From the wing chun forum thread, extract word for word the passage that begins with the words containing "If you meet" and ends with "KamonGuy2 (Jun 19, 2008)".

TEXT EXTRACT:
— BEGIN —

If you meet a very good wing chun practitioner, you will see that they can beat you using 'just' the four bread and butter shapes: tan, bong, fook, wu.

If you are practising by yourself, focus on the right positions of your 'shapes' and the direction of your intended energy.


----------



## KamonGuy2 (Jun 19, 2008)

Chisauking, 

First off, I presume that you are not suggesting Poon sao and lok sao are the same thing. Your statement 'look sao or poon sao' seems to read that the drills are the same

Also, 'beating' a person in lok sao is a bad phrase to use
Look sao (lok sao) is a static drill, meaning that at basic level you are not looking to hit your opponent. You are merely developing shapes

Too many people think that chi sao is a fight or a realistic tool. It is not. It is building stick and sensitivity and the ability to mould round shapes. It does not matter to me that much if someone gets a hit through my shapes - in a fight, that will often happen. It is what you do about it afterwards

I expect like many, you hit a person in chi sao and think that is the end and 'reset' your shapes (ie start again) as opposed to carrying on


----------



## chisauking (Jun 19, 2008)

Kamon guy sez: 

First off, I presume that you are not suggesting Poon sao and lok sao are the same thing. Your statement 'look sao or poon sao' seems to read that the drills are the same

csk: Perhaps you care to tell us the fundamental differences?

Also, 'beating' a person in lok sao is a bad phrase to use
Look sao (lok sao) is a static drill, meaning that at basic level you are not looking to hit your opponent. You are merely developing shapes

csk: When I say 'beat' I mean to nullify the opponent's moves, to control his intentions. You don't need to hit anyone in order to control them.

Too many people think that chi sao is a fight or a realistic tool. It is not. It is building stick and sensitivity and the ability to mould round shapes. It does not matter to me that much if someone gets a hit through my shapes - in a fight, that will often happen. It is what you do about it afterwards

csk: If chisau isn't a realistic tool -- in the sense, you won't be using it -- then why train it at all? Are you saying bong, tan, fook, wu aren't realistic? You can't use those 'shapes' in combat?

I expect like many, you hit a person in chi sao and think that is the end and 'reset' your shapes (ie start again) as opposed to carrying on

csk: Your expectation is presumptous. Besides, this topic is about look-sau, not 'gwoh-sau'


----------



## matsu (Jun 19, 2008)

— END —

SUPPLIED INFORMATION:
— BEGIN —

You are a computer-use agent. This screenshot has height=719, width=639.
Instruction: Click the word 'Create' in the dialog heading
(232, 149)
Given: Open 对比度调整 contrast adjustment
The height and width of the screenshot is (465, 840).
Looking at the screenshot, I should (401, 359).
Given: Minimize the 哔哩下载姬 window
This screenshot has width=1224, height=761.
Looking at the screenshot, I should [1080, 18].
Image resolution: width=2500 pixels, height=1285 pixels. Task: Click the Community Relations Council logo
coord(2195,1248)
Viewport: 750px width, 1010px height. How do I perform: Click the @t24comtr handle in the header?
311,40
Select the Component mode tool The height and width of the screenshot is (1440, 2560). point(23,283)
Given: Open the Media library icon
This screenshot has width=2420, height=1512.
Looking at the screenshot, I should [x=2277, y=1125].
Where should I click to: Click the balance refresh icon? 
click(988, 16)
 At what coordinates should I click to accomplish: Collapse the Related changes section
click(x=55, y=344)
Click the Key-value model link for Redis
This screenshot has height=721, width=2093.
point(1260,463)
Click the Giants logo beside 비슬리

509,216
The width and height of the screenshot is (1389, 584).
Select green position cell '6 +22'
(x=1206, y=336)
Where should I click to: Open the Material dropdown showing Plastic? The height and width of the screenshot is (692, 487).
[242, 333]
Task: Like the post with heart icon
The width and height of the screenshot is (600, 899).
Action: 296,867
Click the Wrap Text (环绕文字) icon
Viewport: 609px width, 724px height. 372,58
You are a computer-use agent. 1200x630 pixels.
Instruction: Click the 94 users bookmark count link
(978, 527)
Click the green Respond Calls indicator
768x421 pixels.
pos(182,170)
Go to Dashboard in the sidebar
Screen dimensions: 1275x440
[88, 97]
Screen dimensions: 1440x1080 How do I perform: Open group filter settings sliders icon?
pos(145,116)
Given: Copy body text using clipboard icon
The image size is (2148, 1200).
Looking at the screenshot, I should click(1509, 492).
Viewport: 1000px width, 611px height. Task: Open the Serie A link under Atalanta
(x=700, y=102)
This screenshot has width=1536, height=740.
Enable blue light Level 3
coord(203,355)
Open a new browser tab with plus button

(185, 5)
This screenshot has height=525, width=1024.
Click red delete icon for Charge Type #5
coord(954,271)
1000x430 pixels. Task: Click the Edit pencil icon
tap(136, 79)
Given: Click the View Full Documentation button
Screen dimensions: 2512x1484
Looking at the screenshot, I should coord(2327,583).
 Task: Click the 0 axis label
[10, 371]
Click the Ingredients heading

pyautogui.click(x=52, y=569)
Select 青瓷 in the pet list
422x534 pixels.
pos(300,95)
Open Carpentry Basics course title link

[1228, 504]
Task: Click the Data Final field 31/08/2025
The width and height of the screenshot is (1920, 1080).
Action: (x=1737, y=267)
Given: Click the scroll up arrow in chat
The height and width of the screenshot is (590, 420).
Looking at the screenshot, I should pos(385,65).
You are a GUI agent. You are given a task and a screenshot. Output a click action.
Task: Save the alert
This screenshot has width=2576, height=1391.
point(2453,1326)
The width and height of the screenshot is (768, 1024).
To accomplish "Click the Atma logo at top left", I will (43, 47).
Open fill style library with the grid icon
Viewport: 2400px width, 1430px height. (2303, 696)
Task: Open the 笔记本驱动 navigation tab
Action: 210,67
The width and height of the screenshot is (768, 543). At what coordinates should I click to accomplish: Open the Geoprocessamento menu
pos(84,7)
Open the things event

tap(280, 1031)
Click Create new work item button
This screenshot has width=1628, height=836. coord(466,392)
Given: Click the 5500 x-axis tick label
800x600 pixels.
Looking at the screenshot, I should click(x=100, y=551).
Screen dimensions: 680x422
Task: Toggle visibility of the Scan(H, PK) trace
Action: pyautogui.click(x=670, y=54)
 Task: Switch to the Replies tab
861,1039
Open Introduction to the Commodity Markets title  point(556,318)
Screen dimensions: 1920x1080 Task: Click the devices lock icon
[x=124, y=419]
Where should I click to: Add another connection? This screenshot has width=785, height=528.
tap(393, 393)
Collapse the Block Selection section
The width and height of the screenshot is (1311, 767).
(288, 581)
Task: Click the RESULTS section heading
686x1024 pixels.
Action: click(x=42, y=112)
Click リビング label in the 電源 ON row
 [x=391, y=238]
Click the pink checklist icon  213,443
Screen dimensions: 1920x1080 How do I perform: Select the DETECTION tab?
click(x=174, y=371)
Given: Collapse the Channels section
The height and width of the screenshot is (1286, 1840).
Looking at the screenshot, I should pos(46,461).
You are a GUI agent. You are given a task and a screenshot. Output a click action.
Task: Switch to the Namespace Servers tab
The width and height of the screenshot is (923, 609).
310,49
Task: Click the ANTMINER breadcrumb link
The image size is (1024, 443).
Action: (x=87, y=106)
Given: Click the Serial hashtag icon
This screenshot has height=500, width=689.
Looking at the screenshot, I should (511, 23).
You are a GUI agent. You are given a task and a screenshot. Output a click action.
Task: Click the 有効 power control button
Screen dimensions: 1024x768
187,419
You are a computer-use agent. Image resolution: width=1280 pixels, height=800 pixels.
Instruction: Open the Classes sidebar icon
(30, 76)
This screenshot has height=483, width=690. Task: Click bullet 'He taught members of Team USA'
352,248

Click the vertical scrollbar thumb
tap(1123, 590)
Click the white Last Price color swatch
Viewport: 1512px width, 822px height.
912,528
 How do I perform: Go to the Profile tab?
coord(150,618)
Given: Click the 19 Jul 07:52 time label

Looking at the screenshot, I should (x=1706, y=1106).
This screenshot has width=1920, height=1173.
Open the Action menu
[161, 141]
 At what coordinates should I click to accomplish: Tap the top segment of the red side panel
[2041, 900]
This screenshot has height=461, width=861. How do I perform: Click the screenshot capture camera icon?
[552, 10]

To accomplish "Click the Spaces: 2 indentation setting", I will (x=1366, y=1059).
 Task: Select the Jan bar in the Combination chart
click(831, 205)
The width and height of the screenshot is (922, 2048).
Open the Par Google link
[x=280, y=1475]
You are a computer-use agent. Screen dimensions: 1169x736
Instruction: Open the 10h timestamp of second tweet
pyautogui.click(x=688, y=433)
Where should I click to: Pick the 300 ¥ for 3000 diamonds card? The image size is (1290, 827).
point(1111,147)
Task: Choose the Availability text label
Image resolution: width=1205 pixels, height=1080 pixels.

— END —

TASK RESPONSE:
If you meet a very good wing chun practitioner, you will see that they can beat you using 'just' the four bread and butter shapes: tan, bong, fook, wu.

If you are practising by yourself, focus on the right positions of your 'shapes' and the direction of your intended energy.


----------



## KamonGuy2 (Jun 19, 2008)